Methods: hMSCs were isolated from bone marrow from patients with no known musculoskeletal diseases. Cells from three hMSC donors were grown on poly-l-lysine or fibronectin coated coverslips and differentiated to chondrogenic and osteogenic lineages. The differentiation potential was assessed using GAG, ALP and Oli Red O staining for chondro-, osteo- and adipogenic differentiation, respectively. The hMSCs transiently expressed SOX9-mGFP or eGFP-RUNX2. FRAP measurements were done at days 0 (undifferentiated cells). FRAP was performed in at least 40 cells per condition. Unsupervised hierarchical clustering was done to identify subpopulations with distinct SOX9 and RUNX2 dynamics. To correlate protein mobility and DNA binding with the protein activity, we quantified the expression levels of SOX9, RUNX2, PPARγ, ALPL and COL2A1 target genes (ACAN and COL2A1) and RUNX2 target genes (MMP13 and COL10) levels by RT-qPCR. Immunostaining was performed to visualize the DNA localization patterns of endogenous SOX9 and RUNX2.
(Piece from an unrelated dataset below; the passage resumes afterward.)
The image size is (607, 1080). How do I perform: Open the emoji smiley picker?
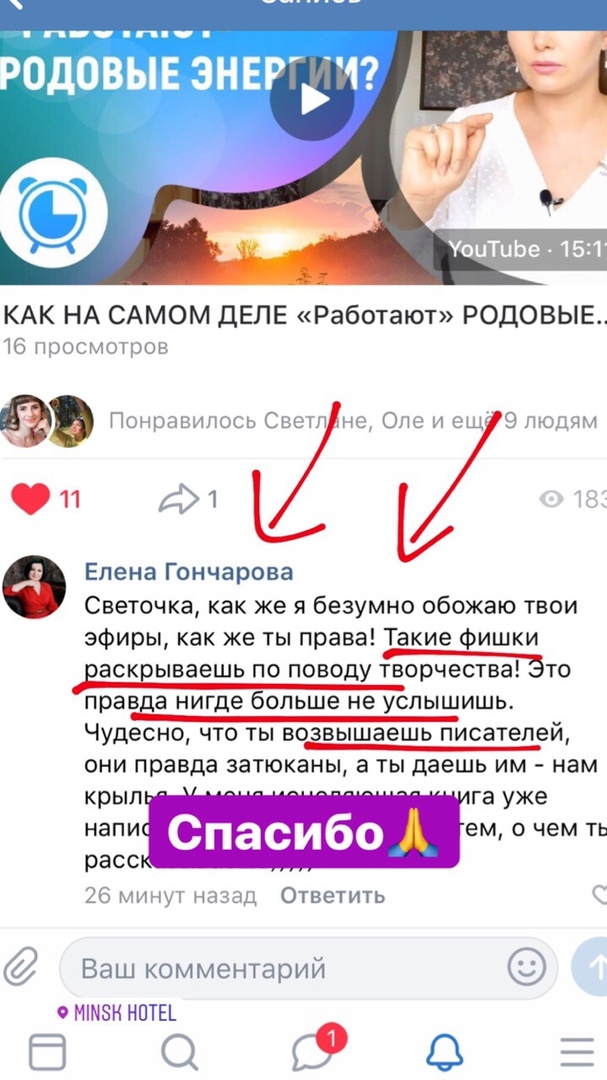tap(526, 968)
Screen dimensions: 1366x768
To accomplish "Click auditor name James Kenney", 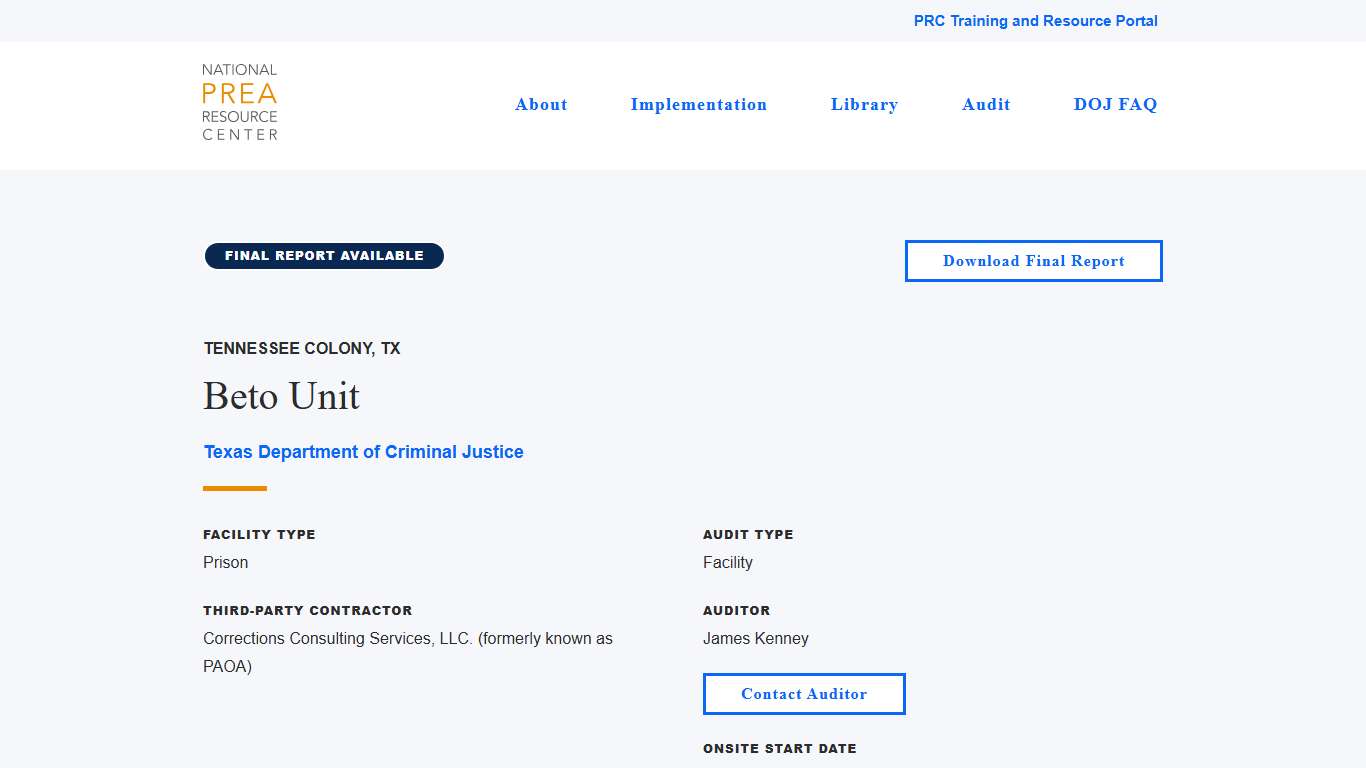I will (756, 639).
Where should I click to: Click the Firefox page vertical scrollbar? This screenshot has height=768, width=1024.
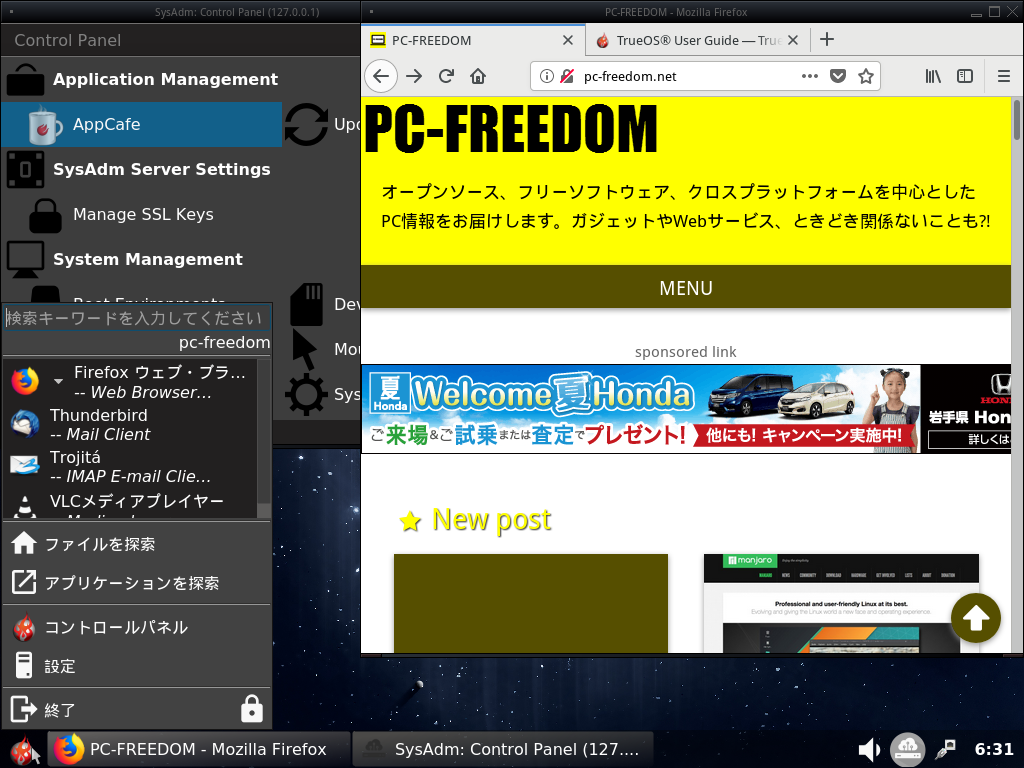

Results: Hierarchical clustering revealed at least four subpopulations with a distinct SOX9 (Clusters A-D) /RUNX2 (clusters a-d) dynamics in undifferentiated hMSCs (Table 1 and 2, respectively). The number of cells per subpopulation varied among the donors. Using SOX9 dynamics revealed that a donor with a high number of cells in cluster A, i.e. higher SOX9-DNA binding and longer DNA residence time, showed higher chondrogenic differentiation ability. Similarly, using RUNX2 dynamics showed that a donor with a high number of cells in cluster a, i.e. higher RUNX2-DNA binding and longer DNA residence time, had higher osteogenic differentiation capacity. Interestingly, a donor with a equal amounts of cells per subpopulation showed a moderate differentiation potential towards all three lineages. Interestingly, some of the cell subpopulations did not differentiate at all, indicating an inability to respond to the differentiation stimuli. Moreover, these subpopulations had distinct nuclear localization patterns of SOX9/RUNX2. Cells with higher SOX9/RUNX2-DNA binding had discreet foci and the cells with lower SOX9/RUNX2-DNA binding showed diffused patterns of these transcription factors.

Conclusions: The dynamics of the transcription factors SOX9 and RUNX2 is related to the differentiation and the differentiation potential of cells toward either the chondrogenic, osteogenic, or adipogenic lineage. In the heterogenic pool of hMSCs, RUNX2 and SOX9 activity is not same among sub-populations. In some populations the TFs are highly active, while in others their activity is lower. SOX9 and RUNX2 dynamics and subsequent cluster analysis can be used to predict the differentiation potential of the donors even before differentiation. This is specifically advantageous as compared to multiple week- long experiments to assess the differentiation potential of a donor.